Assigned task: Take every line from the entries below that includes the word "target" and copy it.

[Recorded data]
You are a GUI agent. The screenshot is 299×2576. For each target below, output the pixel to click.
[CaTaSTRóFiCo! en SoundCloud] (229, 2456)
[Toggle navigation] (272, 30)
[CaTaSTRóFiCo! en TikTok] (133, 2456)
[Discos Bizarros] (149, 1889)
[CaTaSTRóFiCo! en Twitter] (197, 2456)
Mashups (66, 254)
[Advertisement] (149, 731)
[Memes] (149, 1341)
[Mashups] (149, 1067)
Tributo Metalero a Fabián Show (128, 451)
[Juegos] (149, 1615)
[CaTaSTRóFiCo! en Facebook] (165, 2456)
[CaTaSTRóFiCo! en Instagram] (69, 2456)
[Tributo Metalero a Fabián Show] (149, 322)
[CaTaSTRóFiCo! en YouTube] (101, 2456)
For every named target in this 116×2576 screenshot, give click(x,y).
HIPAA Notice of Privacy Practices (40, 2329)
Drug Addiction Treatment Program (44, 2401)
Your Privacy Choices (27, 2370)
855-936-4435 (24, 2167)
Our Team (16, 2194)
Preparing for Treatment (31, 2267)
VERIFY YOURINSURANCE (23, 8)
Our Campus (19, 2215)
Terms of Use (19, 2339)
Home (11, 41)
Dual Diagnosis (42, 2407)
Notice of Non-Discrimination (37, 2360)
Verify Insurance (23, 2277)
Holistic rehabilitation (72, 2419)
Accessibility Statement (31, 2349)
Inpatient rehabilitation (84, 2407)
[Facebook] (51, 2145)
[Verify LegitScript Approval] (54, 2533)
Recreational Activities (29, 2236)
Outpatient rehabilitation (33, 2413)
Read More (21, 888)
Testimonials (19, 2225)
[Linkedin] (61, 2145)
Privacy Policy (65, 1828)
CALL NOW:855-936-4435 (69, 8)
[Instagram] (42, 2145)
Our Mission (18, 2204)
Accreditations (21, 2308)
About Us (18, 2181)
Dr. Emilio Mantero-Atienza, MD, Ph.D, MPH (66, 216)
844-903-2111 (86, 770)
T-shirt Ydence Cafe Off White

The completed task:
You are a GUI agent. The screenshot is 299×2576. For each target below, output the pixel to click.
For every named target in this 116×2576 screenshot, give click(x,y).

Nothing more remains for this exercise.